Filter the data below, keeping only lines that contain "each".

Records supplied section start

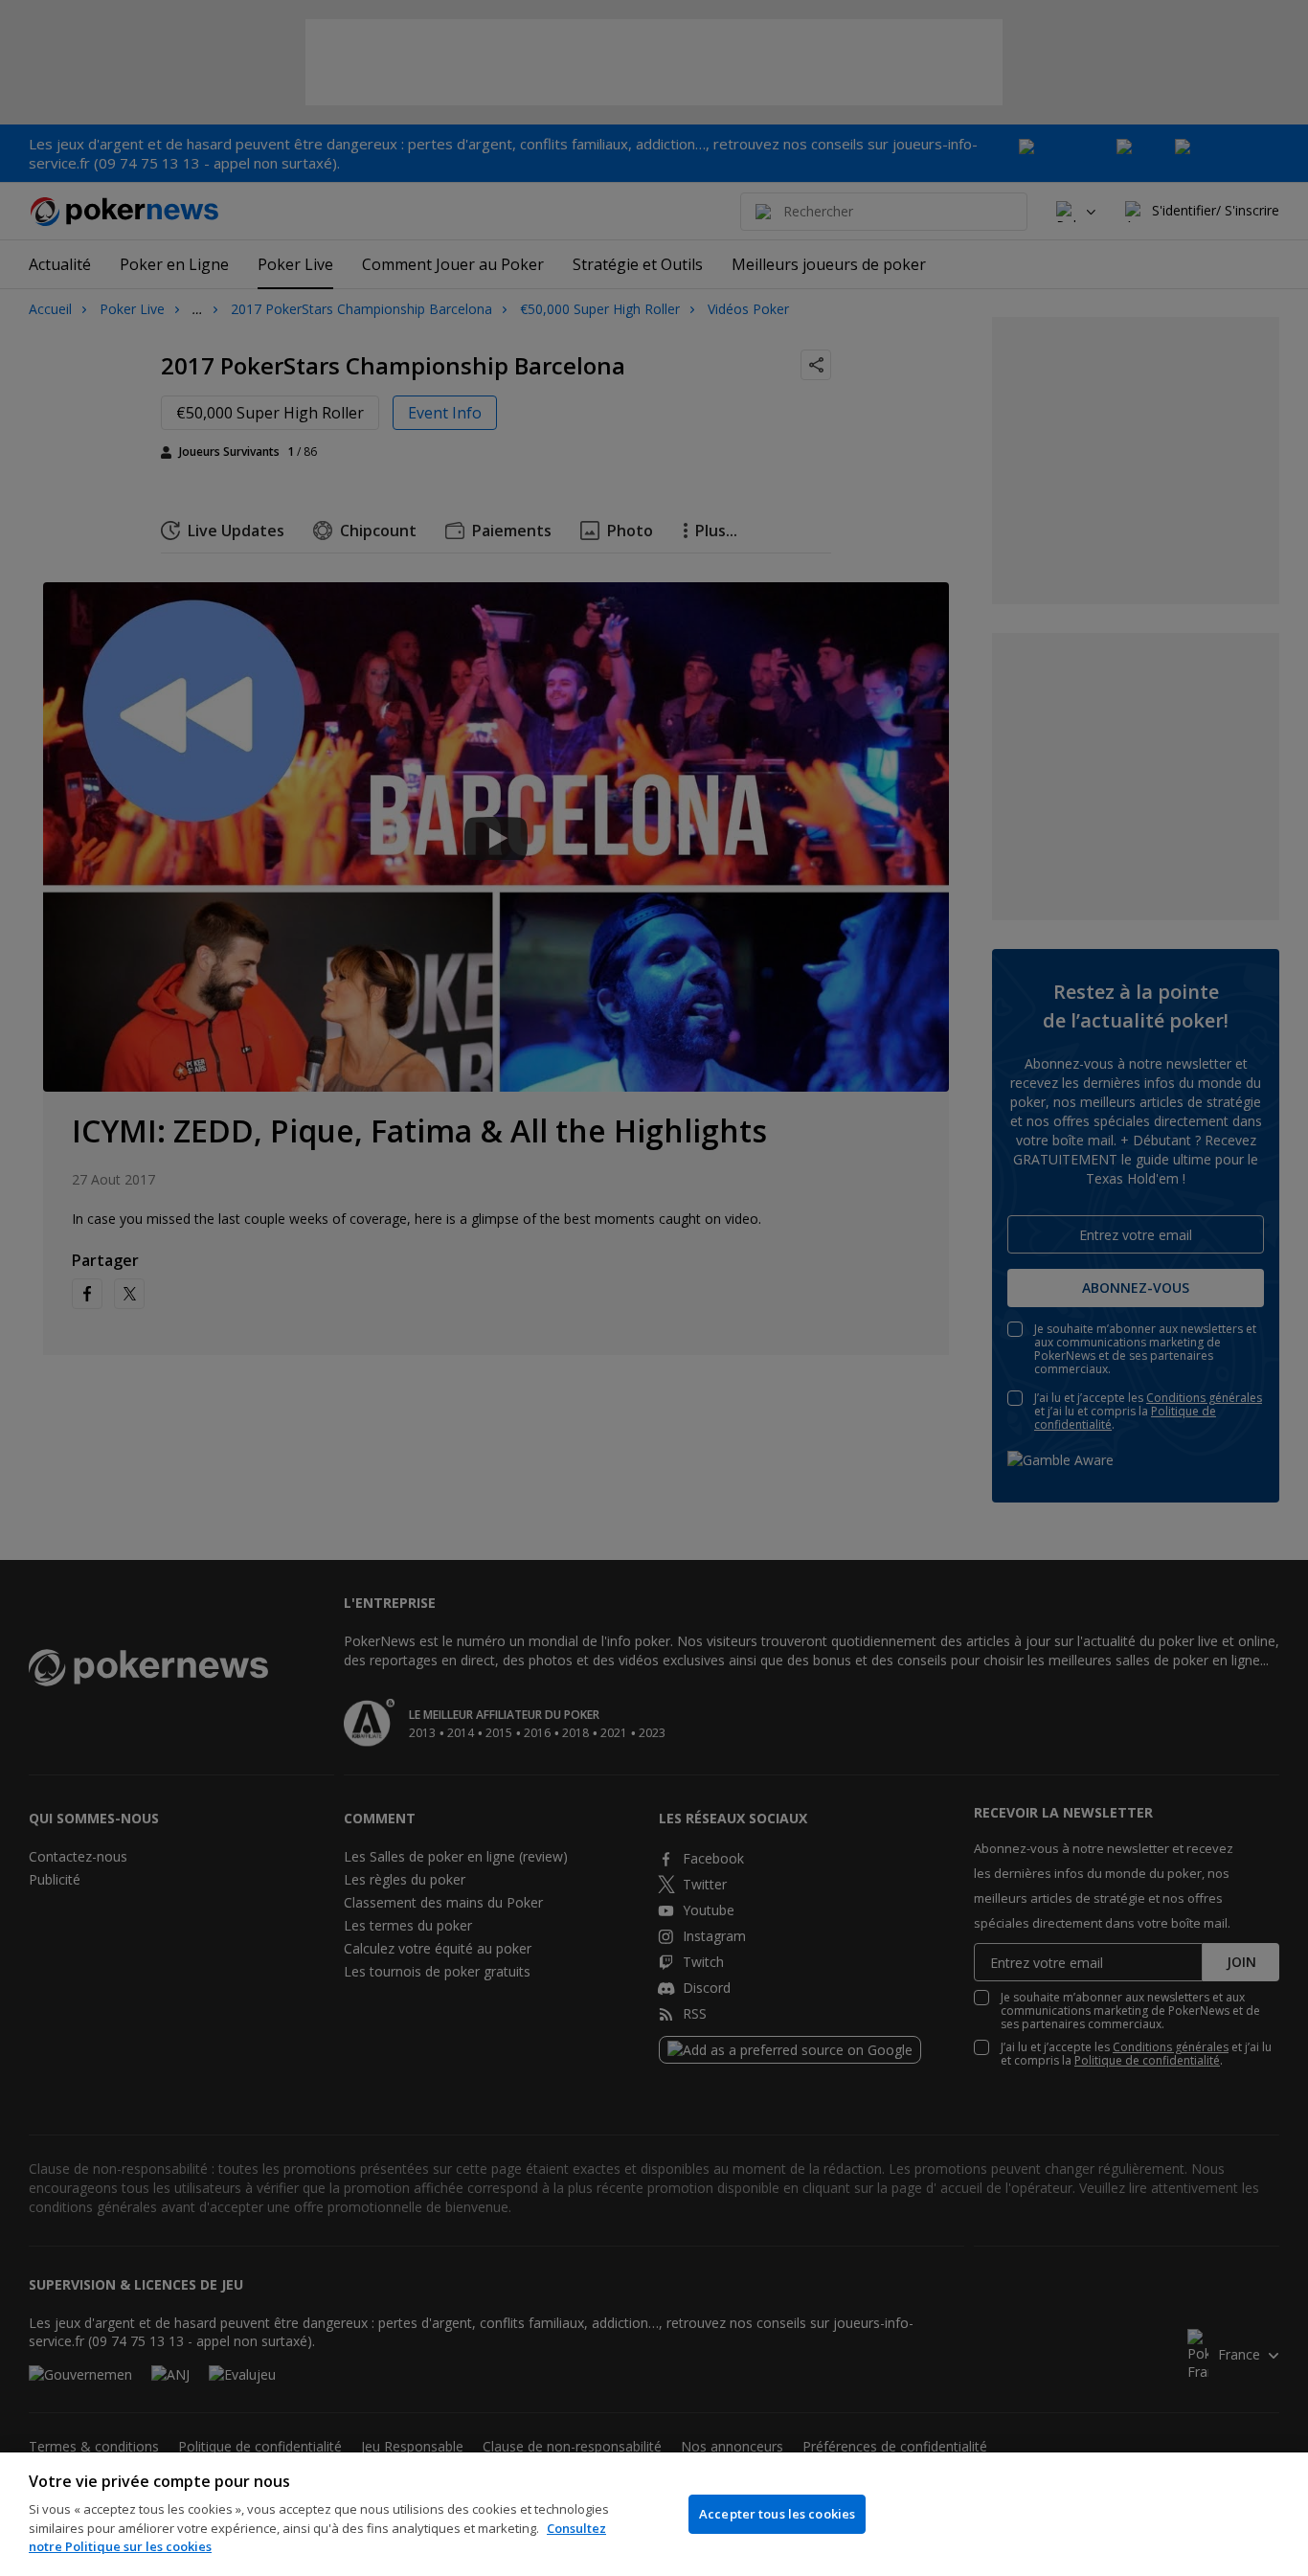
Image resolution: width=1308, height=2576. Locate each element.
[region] (654, 2514)
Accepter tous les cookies (777, 2513)
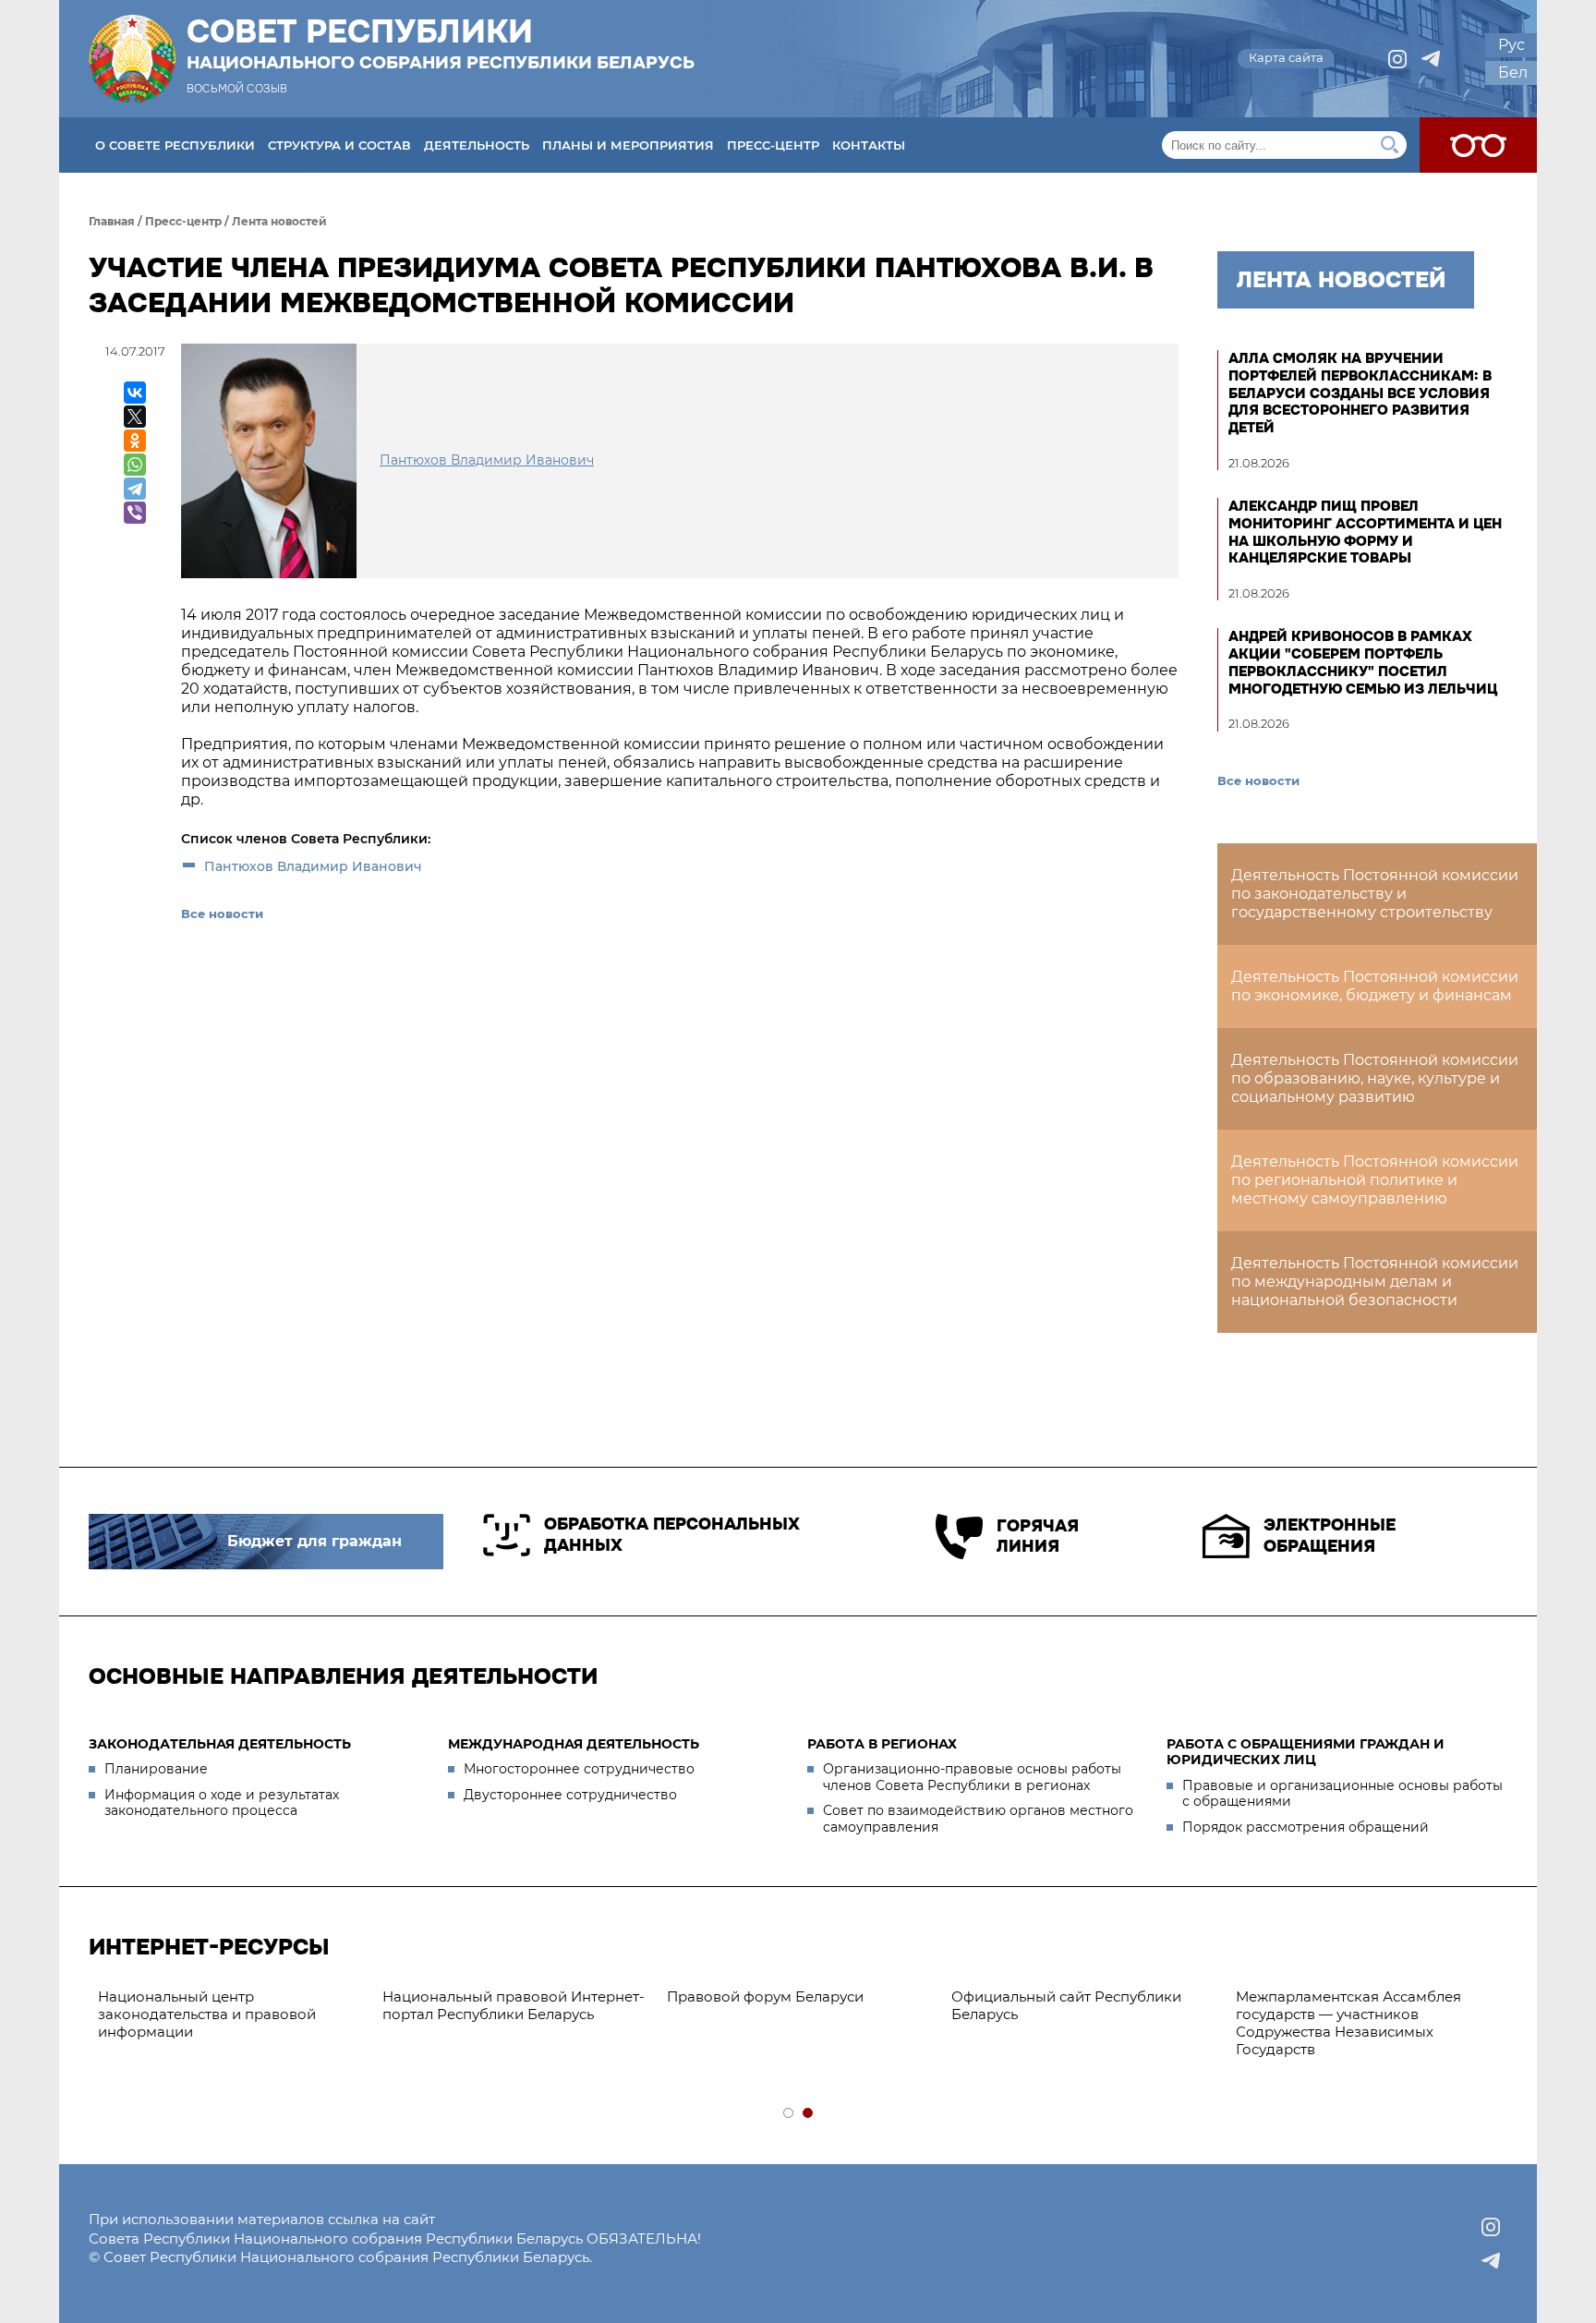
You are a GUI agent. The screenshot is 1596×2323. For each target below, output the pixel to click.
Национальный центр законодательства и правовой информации (207, 2014)
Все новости (222, 913)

Records supplied section end

§ Solution for this problem:
Image resolution: width=1308, height=2576. Locate each element.
You are a GUI agent. The screenshot is 1596×2323. For each target below, output the pixel to click.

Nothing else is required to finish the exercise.